[Opening Available records section]

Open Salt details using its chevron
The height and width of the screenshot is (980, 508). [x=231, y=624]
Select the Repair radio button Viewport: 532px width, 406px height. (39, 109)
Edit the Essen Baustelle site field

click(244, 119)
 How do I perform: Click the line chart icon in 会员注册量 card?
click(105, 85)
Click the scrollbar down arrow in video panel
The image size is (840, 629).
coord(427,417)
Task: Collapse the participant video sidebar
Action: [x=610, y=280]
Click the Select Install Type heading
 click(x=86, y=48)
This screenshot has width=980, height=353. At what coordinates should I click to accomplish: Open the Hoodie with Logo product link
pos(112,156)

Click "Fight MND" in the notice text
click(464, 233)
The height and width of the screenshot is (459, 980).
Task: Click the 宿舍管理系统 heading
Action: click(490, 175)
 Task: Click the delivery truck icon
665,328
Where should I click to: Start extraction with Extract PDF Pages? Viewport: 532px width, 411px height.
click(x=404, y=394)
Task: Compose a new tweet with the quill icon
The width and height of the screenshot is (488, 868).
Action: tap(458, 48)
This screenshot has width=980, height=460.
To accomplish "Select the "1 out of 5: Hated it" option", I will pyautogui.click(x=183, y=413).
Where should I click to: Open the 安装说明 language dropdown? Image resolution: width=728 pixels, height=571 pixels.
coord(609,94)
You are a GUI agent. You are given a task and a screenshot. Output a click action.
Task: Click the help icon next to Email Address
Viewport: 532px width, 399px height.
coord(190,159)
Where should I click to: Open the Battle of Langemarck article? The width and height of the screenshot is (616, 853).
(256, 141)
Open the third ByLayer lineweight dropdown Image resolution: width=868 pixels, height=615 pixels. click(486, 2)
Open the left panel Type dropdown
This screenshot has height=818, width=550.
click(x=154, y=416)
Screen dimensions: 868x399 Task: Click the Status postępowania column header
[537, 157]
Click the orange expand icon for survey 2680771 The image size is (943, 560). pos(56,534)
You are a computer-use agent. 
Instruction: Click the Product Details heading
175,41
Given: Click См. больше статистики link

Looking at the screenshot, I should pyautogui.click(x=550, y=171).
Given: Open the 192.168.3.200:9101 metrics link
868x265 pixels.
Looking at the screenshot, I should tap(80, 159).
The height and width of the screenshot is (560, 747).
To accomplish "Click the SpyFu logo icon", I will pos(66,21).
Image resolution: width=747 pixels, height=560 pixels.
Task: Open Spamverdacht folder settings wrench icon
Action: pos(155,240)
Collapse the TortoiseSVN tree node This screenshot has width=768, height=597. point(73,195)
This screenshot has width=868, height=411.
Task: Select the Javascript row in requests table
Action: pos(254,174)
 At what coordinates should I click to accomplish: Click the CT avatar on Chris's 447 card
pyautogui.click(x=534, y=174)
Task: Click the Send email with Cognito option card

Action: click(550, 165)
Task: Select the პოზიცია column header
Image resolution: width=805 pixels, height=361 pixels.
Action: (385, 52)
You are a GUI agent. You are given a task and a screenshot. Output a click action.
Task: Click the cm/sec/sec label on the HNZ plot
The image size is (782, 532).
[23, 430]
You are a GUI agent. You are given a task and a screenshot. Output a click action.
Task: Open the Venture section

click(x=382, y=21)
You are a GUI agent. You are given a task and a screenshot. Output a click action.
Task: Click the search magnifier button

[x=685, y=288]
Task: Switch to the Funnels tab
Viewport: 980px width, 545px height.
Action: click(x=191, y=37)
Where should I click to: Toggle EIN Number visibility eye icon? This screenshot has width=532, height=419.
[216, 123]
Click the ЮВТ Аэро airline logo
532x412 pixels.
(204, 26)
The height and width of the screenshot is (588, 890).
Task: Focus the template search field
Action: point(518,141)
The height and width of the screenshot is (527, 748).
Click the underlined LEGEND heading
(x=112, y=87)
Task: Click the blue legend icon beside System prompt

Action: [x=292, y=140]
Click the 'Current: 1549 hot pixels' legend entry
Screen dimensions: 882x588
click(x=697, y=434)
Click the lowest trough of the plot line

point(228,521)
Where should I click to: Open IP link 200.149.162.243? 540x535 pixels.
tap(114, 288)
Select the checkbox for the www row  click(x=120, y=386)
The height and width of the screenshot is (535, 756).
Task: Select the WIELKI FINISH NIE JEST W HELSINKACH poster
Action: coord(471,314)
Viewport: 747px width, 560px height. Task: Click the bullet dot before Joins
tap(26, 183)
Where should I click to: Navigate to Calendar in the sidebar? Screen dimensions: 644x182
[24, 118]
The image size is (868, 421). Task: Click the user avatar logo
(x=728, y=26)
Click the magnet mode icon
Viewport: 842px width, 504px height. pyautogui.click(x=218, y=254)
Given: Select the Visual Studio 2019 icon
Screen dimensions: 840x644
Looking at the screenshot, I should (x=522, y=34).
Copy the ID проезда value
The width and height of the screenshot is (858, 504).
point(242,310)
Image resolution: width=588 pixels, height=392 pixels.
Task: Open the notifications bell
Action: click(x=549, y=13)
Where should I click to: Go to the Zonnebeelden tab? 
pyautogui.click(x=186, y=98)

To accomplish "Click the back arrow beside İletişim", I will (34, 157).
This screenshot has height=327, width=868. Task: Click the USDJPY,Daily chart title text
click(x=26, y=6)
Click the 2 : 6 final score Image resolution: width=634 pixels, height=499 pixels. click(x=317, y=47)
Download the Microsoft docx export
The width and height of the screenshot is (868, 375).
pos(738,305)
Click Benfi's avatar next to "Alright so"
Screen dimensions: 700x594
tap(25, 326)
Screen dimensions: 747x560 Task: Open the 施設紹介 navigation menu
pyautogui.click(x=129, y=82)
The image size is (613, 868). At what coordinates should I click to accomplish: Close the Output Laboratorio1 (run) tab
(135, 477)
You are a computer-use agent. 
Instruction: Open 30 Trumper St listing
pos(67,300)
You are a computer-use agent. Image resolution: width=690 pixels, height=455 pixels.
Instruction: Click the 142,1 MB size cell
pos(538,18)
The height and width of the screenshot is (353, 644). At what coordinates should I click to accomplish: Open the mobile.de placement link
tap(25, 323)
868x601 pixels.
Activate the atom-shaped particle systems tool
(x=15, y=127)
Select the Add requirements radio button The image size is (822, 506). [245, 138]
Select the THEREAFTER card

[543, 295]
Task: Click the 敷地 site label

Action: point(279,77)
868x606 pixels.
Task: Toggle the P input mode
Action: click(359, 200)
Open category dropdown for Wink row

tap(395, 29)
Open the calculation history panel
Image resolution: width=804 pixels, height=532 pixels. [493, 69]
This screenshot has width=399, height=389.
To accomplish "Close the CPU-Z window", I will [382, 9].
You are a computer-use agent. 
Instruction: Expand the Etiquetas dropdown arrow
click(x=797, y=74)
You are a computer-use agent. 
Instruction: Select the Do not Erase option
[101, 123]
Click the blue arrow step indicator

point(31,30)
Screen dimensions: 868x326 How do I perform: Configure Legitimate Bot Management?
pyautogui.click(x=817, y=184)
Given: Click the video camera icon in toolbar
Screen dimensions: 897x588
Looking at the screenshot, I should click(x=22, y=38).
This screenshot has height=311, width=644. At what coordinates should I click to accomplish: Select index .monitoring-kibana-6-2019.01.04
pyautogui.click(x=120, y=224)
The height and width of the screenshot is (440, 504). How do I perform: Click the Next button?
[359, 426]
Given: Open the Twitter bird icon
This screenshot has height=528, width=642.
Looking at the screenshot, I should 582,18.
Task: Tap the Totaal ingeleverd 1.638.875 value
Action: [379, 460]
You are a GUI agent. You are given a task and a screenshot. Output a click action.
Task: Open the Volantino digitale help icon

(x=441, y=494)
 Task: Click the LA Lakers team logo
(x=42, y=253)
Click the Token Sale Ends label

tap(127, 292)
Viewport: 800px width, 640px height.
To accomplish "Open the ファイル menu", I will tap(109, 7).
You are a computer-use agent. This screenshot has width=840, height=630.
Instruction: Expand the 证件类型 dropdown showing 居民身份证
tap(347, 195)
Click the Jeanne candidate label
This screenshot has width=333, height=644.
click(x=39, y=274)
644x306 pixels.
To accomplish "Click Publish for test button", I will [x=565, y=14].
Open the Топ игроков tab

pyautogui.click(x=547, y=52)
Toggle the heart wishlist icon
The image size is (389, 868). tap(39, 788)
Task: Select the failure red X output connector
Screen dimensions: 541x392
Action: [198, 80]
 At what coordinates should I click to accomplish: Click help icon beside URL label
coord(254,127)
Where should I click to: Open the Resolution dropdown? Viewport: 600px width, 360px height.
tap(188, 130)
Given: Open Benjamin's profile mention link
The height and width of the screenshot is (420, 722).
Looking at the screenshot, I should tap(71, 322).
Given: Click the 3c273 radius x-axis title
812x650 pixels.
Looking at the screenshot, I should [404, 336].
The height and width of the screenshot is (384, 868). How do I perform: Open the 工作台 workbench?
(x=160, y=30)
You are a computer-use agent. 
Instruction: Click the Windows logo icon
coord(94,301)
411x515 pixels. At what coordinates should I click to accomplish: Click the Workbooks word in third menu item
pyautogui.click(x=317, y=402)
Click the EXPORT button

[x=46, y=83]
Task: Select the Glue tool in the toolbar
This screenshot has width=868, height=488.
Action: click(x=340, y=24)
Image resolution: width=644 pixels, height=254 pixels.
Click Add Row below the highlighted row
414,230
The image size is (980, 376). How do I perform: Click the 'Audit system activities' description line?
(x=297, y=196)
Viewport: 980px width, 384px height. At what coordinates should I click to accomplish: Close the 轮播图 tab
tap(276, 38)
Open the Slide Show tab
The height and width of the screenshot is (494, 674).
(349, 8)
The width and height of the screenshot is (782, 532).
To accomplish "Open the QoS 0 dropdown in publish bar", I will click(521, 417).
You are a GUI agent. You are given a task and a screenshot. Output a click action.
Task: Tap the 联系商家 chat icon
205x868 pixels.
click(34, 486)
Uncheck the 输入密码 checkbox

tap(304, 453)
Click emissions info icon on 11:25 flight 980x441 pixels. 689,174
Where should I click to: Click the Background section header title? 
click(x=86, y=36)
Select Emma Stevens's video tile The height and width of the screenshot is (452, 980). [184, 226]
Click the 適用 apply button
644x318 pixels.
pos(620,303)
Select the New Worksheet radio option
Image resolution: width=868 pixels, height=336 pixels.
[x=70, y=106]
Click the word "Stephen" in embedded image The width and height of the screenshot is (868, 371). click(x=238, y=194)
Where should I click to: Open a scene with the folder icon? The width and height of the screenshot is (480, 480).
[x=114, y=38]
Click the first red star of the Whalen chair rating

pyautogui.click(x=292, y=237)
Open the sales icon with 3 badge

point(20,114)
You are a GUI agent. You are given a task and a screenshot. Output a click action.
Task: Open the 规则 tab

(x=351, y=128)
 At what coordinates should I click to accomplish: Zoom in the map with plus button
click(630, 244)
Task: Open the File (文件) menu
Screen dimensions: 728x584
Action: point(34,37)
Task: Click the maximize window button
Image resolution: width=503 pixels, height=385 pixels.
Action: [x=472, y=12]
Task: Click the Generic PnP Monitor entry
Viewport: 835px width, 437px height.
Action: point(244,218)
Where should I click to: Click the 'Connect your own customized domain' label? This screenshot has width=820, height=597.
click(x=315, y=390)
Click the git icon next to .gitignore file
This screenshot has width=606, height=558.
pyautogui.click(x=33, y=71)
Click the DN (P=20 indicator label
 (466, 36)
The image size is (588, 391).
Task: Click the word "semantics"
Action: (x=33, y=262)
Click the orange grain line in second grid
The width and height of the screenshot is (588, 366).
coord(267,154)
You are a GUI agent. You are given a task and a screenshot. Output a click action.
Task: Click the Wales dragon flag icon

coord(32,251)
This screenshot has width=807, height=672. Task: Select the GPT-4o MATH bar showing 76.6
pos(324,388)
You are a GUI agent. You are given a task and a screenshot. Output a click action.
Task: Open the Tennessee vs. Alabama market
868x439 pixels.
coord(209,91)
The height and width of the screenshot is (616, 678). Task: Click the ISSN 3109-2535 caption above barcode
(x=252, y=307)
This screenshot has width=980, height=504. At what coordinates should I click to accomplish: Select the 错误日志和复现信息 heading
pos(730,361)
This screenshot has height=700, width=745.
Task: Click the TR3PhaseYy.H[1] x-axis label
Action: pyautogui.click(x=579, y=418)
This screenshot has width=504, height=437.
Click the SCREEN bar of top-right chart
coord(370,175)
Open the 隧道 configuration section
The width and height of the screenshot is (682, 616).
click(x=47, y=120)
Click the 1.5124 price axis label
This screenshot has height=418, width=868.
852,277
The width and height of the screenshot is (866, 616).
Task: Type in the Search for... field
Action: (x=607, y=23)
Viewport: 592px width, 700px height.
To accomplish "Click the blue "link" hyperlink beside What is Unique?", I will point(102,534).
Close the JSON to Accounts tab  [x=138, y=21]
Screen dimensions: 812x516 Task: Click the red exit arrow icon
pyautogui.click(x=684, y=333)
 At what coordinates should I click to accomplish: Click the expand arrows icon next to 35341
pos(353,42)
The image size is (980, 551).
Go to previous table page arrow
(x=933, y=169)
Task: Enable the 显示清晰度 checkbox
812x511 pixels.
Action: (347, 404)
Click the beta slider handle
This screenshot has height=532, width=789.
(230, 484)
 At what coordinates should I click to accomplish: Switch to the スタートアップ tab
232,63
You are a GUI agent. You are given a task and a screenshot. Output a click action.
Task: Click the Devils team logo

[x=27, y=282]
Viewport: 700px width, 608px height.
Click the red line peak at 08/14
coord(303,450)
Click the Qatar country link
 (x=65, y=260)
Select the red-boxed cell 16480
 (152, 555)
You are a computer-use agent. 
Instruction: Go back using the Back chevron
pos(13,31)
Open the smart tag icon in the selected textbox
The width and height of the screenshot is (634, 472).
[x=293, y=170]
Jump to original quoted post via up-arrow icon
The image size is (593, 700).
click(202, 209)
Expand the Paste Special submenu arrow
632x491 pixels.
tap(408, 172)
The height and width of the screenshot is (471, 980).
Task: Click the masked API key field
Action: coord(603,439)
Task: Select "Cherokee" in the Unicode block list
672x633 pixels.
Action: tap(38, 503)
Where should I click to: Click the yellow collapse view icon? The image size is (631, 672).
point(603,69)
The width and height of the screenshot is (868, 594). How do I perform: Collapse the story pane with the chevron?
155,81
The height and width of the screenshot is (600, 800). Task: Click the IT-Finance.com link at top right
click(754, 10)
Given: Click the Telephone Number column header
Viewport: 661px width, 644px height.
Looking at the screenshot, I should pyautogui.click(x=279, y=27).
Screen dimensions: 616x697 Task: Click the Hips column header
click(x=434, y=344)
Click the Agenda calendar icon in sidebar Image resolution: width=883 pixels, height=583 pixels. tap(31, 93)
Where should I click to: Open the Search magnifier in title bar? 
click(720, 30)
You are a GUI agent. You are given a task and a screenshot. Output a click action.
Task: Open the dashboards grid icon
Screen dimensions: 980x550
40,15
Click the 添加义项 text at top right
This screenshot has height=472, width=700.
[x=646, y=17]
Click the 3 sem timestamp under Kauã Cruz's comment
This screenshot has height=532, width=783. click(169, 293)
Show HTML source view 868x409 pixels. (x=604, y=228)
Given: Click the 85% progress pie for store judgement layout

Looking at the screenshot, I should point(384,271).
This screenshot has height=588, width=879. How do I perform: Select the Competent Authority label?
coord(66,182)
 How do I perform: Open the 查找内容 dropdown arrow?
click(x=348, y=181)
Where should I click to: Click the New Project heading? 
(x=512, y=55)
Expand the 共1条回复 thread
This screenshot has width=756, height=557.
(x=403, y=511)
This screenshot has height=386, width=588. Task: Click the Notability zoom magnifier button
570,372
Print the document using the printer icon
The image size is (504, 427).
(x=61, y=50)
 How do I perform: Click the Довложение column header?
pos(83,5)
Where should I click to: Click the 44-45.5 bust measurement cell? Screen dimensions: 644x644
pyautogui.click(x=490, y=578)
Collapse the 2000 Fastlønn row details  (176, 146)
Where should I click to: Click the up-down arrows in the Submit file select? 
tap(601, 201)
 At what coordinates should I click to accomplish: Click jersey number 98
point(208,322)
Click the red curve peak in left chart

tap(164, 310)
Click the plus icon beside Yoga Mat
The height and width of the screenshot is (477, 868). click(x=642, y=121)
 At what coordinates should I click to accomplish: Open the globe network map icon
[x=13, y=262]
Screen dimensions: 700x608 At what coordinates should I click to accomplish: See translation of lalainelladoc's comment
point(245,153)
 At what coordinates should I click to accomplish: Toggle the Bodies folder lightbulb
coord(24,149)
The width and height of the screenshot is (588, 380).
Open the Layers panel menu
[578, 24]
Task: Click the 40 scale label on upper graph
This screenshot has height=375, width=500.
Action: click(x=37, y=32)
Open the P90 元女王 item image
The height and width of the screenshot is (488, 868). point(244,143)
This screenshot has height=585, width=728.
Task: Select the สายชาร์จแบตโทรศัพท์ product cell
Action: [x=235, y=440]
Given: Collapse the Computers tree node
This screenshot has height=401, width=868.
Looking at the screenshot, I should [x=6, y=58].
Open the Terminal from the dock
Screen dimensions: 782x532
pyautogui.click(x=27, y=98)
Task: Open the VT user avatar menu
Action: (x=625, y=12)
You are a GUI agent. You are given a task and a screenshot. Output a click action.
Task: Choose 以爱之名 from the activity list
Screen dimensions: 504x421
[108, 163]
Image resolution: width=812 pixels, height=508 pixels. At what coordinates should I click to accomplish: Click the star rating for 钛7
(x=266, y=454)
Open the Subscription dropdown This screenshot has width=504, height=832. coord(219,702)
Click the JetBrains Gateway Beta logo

[Closing Available records section]

Using the data above, return every line that contains the string "toolbar".

Given: Click the video camera icon in toolbar
Task: Select the Glue tool in the toolbar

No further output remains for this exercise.